**Source extract**
· · · · ·

Baker, 2 who presented methods for the design and analysis of screening RCTs, noted the dependence of the correction factors on the two assumptions made to calculate them (ie. assuming that i) the participation in the control group and ii) the outcome in those in the control group, who would have been non-participants had screening been offered to them, would have been the same as observed in the intervention group), which are generally reasonable, but not or not always verifiable.
Duffy 3 adapted the Cuzick 7 method originally developed for RCT settings, where reliable estimates of of PC and PSNT (ie. for the comparison group and the non-participants) are available, to a post hoc setting. Rewriting the correction factor formula, it seems not so much to depend on PC and PSNT as such, but on the ratio PSNT/PC (named the “self selection bias parameter” by Duffy). Duffy stressed the importance of obtaining reliable estimates of PC and PSNT, and used values from published RCTs. However, we consider it important for the elements of the correction factors to be as directly derived from the data in question as possible. Among other things, the PSNT/PC ratio depends on the participation fraction, as a smaller non-participant group would probably be more different from the population average than a larger fraction. It cannot be entirely unproblematic to carry this ratio over from a different study, even if this other study is a well-designed and conducted RCT. Paap 23 has shown that the PSNT/PC ratio can differ considerably in subgroups of a screening programme. In a post hoc evaluation, an estimate for PSNT must be available, so it seems natural to use it. Researchers in a post hoc setting should attempt to obtain an estimate for PC based on data directly related to the study data. If this key parameter cannot be estimated, then a correction is not possible. It may, however, still be possible to gain an insight into the magnitude of the bias by selecting a range of reasonable scenarios for PC and estimating a range of correction factors based on these.
A controlled design, randomized or not, is preferable to an uncontrolled one as it permits estimation of the self-selection effect size and correction for this, using the respective appropriate correction factor. Post hoc studies require such an estimate just as much, but it is far more difficult to obtain.

· · · · ·

**Problems to work on**
(a) In the passage on correcting for self-selection in screening studies, reproduce the portion that begins with "Baker, 2 who" and stops after "not always verifiable.", replacing "control group" with "comparison group" wherever it occurs.
(b) According to the passage on correcting for self-selection in screening studies, why is the PSNT/PC ratio considered hard to carry over from a different study?

**Listed entries**

· · · · ·

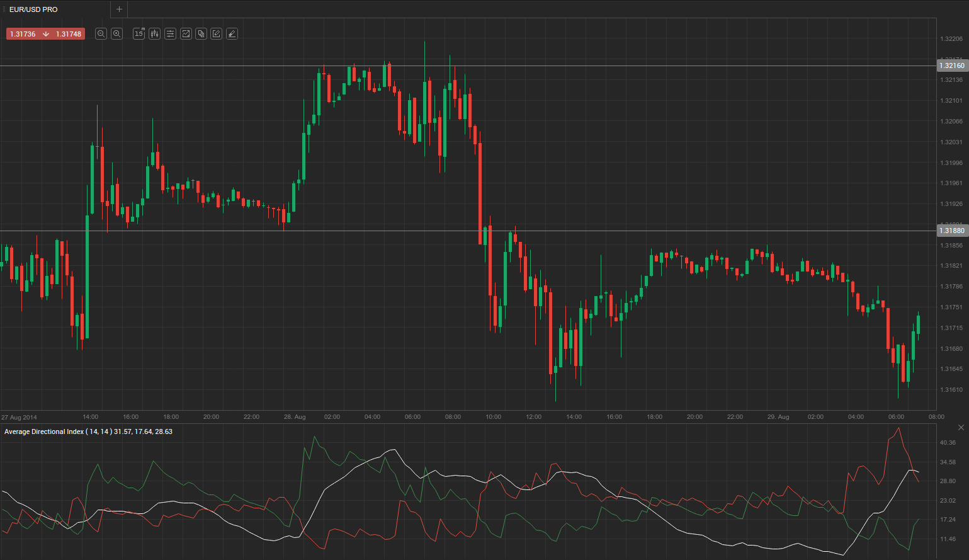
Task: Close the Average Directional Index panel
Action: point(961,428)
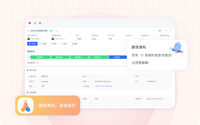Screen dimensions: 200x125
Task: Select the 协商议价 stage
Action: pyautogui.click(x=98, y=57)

· · · · ·

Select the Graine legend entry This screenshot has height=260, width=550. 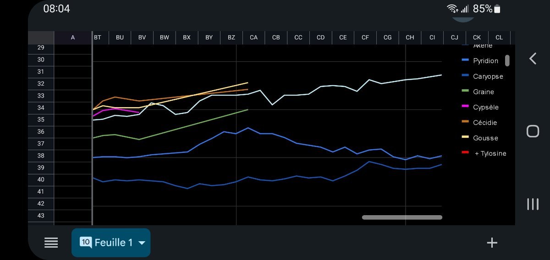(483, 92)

· · · · ·

**Task solutions**
(a)
Baker, 2 who presented methods for the design and analysis of screening RCTs, noted the dependence of the correction factors on the two assumptions made to calculate them (ie. assuming that i) the participation in the comparison group and ii) the outcome in those in the comparison group, who would have been non-participants had screening been offered to them, would have been the same as observed in the intervention group), which are generally reasonable, but not or not always verifiable.

(b) The ratio depends on the participation fraction. A smaller non-participant group would probably differ more from the population average than a larger one, so the ratio cannot be transferred without problems, even from a well-designed and well-conducted RCT.